Mortensen feels that he’s acquitted himself just fine in a season filled with travails that have given way to a period of solace. Still, he’s far from content, but also realistic.
“I would love to get back up with that team. It’s a fun group of guys,” he said. “I started the year with them and I would like to finish the year with them.
“If not, I’ll take it into the offseason, work hard and get ready for next year, wherever that may be,” he added. “It’s one of those things where you can’t worry about things that are out of your control. Over my career, I’ve learned to deal with the ups and downs.”
As for Sunday’s game, the PawSox received strong starting pitching from Charlie Haeger, timely hitting from Jackie Bradley Jr. and clutch defense from shortstop Jonathan Diaz in the team’s 3-1 win over Buffalo before 10,455 fans.
Pawtucket featured a knuckleball pitcher for the second straight day as Haeger drew the start one night after the same Bisons outfit knocked around Steven Wright (five runs in five innings). Haeger retired 15 of 17 through five innings before allowing a solo home run to Clint Robinson in the sixth, a shot that cut Pawtucket’s advantage to 2-1.
Other than making a mistake with his fastball, Haeger was brilliant. He ended up tossing six innings of one-run ball with five strikeouts and two walks.
“Steven throws his knuckler harder, so there’s more tumbling action,” said DiSarcina when asked to compare Wright and Haeger. “Charlie pitched well.”

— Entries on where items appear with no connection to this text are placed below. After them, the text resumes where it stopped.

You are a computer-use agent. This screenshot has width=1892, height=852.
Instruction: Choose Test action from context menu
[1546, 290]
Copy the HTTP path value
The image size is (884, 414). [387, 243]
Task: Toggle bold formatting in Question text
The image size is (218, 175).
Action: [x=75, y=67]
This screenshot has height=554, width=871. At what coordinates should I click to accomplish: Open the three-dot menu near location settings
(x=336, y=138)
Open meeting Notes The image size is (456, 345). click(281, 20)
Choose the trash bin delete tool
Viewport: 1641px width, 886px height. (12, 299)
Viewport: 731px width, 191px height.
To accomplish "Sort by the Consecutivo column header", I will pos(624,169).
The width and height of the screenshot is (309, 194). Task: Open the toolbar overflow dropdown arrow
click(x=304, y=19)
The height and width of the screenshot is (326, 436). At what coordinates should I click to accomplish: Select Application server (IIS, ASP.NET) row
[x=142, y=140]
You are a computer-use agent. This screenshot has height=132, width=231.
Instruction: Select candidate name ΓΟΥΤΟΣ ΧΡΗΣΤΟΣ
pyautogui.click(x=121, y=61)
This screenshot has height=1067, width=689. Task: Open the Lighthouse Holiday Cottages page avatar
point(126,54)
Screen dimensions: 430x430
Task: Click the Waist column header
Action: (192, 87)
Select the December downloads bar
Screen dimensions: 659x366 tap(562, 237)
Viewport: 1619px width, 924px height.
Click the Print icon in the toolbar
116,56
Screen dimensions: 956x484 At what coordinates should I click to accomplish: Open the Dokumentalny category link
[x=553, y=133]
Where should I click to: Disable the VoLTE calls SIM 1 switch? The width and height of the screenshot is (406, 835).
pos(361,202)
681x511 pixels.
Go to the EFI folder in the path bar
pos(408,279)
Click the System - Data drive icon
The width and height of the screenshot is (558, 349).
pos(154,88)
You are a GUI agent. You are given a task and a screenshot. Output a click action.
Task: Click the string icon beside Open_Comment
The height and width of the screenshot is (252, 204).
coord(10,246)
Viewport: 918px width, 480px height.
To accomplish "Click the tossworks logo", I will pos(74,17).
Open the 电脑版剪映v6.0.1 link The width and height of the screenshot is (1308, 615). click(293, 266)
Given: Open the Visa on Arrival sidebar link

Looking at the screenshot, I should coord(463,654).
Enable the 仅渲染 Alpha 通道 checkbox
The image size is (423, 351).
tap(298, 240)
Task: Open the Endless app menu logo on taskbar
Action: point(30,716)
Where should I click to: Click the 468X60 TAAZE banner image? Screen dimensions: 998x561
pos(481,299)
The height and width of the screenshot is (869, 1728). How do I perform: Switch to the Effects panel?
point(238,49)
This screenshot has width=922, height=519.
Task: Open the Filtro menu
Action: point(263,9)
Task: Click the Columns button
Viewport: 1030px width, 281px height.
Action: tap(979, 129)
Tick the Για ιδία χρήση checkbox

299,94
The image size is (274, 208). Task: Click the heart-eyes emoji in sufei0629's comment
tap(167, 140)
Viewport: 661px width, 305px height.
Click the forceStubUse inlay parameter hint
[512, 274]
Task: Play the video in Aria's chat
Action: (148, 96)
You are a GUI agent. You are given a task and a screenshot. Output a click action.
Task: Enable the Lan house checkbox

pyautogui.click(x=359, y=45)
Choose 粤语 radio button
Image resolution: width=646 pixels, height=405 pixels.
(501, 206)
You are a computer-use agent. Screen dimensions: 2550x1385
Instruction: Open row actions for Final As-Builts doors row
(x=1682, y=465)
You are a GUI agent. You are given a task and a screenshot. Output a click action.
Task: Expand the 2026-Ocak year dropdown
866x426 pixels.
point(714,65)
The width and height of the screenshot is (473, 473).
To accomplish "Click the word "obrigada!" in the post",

Bradley provided the PawSox with an insurance run in the seventh inning when he launched a solo home run into the right-field picnic area. His 10th round tripper also resulted in his second RBI on the afternoon.
Diaz was hitless at the plate, but took away three potential hits due to his stellar glovework. Inserted as Pawtucket’s No. 3 hitter with Alex Hassan on the disabled list, Diaz came up huge on a force-out play that not only lowered the curtain on the top of the seventh, but also stranded the potential tying run for Buffalo.
“He also got the first run for us by tagging up on that deep fly ball,” said DiSarcina about a heads-up baserunning play Diaz made in the fourth inning. “He was the MVP of the game.”